→ Prompt
From the entries below, please output exactly the lines starting at the one containing "Image resolution: width=840" and ending at the one containing "The width and height of the screenshot is (615, 392).", both included.

===== Records for this task =====

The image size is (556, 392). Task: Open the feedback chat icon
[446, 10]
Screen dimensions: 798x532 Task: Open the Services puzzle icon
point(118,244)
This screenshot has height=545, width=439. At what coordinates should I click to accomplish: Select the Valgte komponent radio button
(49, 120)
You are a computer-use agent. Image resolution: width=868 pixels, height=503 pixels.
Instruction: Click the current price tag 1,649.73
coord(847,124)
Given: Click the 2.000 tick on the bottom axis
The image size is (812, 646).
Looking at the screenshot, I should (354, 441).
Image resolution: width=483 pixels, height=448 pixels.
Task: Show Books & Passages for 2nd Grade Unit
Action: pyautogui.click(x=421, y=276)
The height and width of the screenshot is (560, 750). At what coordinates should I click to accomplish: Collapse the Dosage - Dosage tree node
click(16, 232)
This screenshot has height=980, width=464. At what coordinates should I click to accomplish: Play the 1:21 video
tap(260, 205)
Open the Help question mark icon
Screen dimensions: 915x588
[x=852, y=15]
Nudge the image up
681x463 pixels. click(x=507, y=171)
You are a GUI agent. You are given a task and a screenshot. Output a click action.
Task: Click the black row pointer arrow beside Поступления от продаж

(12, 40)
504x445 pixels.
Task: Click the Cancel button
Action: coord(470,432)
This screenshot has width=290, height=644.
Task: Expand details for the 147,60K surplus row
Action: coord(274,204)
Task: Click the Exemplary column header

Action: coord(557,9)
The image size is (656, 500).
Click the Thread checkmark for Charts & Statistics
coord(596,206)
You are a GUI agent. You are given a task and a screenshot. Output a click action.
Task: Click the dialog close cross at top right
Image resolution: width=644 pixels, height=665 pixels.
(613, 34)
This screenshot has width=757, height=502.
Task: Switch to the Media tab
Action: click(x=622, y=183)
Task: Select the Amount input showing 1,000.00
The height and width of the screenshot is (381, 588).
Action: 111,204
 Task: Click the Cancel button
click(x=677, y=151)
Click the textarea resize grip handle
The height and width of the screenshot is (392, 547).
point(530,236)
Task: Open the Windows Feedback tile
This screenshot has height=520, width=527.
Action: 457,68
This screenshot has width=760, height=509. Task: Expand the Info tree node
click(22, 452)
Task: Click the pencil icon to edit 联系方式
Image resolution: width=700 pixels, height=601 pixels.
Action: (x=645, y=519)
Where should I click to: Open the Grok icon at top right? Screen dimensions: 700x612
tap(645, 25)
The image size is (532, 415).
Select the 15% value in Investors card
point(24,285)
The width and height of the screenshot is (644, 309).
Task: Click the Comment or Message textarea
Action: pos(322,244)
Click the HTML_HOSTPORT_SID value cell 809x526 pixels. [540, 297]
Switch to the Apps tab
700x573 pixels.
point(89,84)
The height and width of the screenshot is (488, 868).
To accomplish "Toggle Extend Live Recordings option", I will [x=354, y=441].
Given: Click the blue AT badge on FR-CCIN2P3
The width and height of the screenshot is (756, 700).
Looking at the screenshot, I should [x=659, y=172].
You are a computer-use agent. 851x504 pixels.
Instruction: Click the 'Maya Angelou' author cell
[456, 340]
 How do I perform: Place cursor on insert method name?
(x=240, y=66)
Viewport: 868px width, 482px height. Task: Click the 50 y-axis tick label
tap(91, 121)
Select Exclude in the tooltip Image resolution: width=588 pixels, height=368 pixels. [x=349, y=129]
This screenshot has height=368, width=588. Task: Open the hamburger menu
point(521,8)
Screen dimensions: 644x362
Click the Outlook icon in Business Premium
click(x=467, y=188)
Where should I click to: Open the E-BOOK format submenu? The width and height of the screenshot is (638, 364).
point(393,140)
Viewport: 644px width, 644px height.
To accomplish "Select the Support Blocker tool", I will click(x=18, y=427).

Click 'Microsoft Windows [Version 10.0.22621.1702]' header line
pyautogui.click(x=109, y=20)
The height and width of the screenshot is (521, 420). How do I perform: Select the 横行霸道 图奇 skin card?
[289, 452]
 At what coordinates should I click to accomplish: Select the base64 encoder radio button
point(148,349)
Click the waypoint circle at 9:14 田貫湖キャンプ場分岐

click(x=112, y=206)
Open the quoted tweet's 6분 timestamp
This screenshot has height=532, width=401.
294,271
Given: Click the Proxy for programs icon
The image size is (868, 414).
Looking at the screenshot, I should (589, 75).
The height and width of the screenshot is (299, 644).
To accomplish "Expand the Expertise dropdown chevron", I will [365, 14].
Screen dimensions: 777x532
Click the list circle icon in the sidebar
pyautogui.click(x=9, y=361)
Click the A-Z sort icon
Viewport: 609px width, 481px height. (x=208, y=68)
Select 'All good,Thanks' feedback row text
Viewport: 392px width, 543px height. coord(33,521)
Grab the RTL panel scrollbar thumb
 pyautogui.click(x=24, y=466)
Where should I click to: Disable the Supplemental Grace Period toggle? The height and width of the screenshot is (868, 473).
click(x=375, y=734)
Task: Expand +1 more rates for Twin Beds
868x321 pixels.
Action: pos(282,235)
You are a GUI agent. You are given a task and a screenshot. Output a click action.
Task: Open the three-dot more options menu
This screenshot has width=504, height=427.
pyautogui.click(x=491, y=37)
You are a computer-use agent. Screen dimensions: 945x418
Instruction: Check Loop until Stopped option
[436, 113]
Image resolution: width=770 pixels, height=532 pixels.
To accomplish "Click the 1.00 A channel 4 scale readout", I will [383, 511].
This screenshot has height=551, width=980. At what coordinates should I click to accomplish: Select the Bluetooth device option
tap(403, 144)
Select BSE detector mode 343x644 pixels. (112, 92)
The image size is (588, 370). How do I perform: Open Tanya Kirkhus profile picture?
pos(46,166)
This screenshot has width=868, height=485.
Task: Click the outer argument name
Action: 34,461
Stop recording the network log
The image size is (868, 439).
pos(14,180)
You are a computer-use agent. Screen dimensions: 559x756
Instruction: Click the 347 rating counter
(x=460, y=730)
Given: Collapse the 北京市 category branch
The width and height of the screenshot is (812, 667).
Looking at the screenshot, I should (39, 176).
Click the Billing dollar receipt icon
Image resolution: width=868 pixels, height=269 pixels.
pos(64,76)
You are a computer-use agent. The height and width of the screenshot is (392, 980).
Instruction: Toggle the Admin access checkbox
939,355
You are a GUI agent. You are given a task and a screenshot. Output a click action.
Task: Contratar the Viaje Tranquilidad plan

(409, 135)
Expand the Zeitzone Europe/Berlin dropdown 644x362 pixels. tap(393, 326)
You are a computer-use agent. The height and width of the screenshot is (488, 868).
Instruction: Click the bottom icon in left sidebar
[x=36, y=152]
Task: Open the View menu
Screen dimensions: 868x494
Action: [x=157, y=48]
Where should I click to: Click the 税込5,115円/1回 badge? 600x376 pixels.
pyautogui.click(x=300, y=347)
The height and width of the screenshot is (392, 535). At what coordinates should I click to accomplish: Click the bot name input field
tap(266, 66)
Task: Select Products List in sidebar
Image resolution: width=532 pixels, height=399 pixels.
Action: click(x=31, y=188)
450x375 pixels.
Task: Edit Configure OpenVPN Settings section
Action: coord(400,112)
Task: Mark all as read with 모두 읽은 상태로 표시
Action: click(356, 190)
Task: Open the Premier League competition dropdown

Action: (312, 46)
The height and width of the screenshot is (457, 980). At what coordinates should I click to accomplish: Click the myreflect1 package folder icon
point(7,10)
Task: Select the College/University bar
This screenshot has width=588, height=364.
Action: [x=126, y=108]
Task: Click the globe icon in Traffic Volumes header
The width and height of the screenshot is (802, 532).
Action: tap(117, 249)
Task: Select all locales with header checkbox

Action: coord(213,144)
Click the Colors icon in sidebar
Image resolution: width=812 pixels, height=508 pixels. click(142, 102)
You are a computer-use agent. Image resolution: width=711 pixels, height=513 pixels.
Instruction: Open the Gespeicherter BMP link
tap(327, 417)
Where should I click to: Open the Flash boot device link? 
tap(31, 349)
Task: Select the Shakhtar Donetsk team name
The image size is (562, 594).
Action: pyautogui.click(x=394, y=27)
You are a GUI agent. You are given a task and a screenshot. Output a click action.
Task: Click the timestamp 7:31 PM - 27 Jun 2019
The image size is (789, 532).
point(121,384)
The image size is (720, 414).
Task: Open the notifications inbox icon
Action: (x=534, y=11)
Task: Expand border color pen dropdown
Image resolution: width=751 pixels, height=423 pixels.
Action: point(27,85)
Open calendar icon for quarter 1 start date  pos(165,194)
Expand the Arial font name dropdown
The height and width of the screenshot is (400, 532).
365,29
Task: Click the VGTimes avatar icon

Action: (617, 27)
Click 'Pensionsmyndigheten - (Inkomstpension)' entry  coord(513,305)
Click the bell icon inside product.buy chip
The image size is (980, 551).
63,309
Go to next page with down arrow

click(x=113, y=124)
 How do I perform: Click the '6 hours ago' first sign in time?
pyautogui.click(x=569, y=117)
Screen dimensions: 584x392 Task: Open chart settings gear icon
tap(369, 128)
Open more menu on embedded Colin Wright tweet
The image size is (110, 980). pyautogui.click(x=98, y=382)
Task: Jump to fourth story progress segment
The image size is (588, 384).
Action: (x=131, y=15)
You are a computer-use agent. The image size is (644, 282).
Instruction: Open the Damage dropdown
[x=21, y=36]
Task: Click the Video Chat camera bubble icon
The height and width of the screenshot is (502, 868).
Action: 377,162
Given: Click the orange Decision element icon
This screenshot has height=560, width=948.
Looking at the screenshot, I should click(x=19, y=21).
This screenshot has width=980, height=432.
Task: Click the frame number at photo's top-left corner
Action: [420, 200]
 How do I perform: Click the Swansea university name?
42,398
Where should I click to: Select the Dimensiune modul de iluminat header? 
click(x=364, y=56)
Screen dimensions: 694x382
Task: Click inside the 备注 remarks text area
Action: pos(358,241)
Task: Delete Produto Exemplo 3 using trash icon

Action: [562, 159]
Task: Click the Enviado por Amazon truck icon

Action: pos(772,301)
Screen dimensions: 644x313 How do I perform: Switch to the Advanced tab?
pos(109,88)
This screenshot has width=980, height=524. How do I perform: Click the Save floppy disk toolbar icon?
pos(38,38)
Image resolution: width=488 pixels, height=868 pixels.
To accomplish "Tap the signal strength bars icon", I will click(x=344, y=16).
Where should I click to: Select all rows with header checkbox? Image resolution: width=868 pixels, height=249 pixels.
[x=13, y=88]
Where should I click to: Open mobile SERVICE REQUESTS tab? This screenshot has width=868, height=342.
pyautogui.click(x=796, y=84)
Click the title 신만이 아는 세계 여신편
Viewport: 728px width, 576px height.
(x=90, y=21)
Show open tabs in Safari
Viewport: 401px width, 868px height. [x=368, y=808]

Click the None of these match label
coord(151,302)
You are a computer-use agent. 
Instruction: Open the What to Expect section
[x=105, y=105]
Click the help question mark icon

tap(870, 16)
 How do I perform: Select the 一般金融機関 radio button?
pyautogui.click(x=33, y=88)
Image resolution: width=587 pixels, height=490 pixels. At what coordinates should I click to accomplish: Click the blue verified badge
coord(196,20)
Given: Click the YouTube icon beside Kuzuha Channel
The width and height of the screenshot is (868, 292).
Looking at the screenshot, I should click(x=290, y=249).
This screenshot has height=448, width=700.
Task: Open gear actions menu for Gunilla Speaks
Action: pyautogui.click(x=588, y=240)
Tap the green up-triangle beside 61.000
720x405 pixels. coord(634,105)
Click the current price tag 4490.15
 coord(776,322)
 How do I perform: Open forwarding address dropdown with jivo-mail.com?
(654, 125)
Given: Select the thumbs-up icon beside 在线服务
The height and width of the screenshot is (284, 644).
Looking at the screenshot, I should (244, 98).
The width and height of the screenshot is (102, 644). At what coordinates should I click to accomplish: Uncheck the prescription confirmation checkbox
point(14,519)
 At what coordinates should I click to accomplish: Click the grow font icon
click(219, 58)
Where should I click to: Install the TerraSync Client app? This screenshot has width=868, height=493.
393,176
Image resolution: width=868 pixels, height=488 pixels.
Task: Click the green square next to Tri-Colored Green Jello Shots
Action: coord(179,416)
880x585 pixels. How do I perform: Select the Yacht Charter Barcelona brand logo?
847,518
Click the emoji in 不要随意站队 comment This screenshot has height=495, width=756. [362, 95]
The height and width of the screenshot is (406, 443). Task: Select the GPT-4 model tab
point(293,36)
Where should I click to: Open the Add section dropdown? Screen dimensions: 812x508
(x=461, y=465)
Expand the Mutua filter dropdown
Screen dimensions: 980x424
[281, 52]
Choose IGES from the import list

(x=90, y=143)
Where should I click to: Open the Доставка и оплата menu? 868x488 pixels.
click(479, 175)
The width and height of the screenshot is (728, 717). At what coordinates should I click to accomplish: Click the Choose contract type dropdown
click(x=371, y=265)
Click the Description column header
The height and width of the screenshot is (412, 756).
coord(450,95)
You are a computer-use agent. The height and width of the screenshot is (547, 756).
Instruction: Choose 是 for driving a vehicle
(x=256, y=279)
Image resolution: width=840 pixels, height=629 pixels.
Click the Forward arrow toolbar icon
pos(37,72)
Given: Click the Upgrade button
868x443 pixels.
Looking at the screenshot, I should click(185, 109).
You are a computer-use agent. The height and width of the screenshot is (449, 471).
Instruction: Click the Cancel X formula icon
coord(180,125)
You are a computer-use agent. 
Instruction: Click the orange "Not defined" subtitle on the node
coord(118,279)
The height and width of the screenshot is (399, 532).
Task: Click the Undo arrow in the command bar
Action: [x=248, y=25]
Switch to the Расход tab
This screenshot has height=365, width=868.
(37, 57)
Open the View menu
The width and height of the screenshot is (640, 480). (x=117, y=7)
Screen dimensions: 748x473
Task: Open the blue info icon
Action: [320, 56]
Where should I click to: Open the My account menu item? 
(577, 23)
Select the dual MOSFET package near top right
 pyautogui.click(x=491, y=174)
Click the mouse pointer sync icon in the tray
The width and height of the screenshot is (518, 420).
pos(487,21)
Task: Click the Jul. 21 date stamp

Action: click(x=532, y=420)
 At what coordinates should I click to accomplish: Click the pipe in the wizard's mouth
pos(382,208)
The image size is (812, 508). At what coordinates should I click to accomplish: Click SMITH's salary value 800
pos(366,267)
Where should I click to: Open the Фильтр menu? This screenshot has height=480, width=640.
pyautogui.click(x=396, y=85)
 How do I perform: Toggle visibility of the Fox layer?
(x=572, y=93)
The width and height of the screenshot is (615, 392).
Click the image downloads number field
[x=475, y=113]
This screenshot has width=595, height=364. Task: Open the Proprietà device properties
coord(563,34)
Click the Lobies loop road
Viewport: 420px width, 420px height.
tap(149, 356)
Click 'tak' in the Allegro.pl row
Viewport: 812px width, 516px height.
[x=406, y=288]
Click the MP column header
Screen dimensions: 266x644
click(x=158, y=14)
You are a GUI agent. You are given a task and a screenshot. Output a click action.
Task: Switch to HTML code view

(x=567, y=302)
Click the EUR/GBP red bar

=====

→ Completed task
Image resolution: width=840 pixels, height=629 pixels.
Click the Forward arrow toolbar icon
pos(37,72)
Given: Click the Upgrade button
868x443 pixels.
Looking at the screenshot, I should click(185, 109).
You are a computer-use agent. The height and width of the screenshot is (449, 471).
Instruction: Click the Cancel X formula icon
coord(180,125)
You are a computer-use agent. 
Instruction: Click the orange "Not defined" subtitle on the node
coord(118,279)
The height and width of the screenshot is (399, 532).
Task: Click the Undo arrow in the command bar
Action: [x=248, y=25]
Switch to the Расход tab
This screenshot has height=365, width=868.
(37, 57)
Open the View menu
The width and height of the screenshot is (640, 480). (x=117, y=7)
Screen dimensions: 748x473
Task: Open the blue info icon
Action: [320, 56]
Where should I click to: Open the My account menu item? 
(577, 23)
Select the dual MOSFET package near top right
 pyautogui.click(x=491, y=174)
Click the mouse pointer sync icon in the tray
The width and height of the screenshot is (518, 420).
pos(487,21)
Task: Click the Jul. 21 date stamp

Action: click(x=532, y=420)
 At what coordinates should I click to accomplish: Click the pipe in the wizard's mouth
pos(382,208)
The image size is (812, 508). At what coordinates should I click to accomplish: Click SMITH's salary value 800
pos(366,267)
Where should I click to: Open the Фильтр menu? This screenshot has height=480, width=640.
pyautogui.click(x=396, y=85)
 How do I perform: Toggle visibility of the Fox layer?
(x=572, y=93)
The width and height of the screenshot is (615, 392).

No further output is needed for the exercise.